**About this task**
For each line below, print it again exactly as shown.

**Task material**
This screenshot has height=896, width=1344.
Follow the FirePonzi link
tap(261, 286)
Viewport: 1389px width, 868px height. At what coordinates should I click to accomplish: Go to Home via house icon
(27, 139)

**Solution to this task**
This screenshot has height=896, width=1344.
Follow the FirePonzi link
tap(261, 286)
Viewport: 1389px width, 868px height. At what coordinates should I click to accomplish: Go to Home via house icon
(27, 139)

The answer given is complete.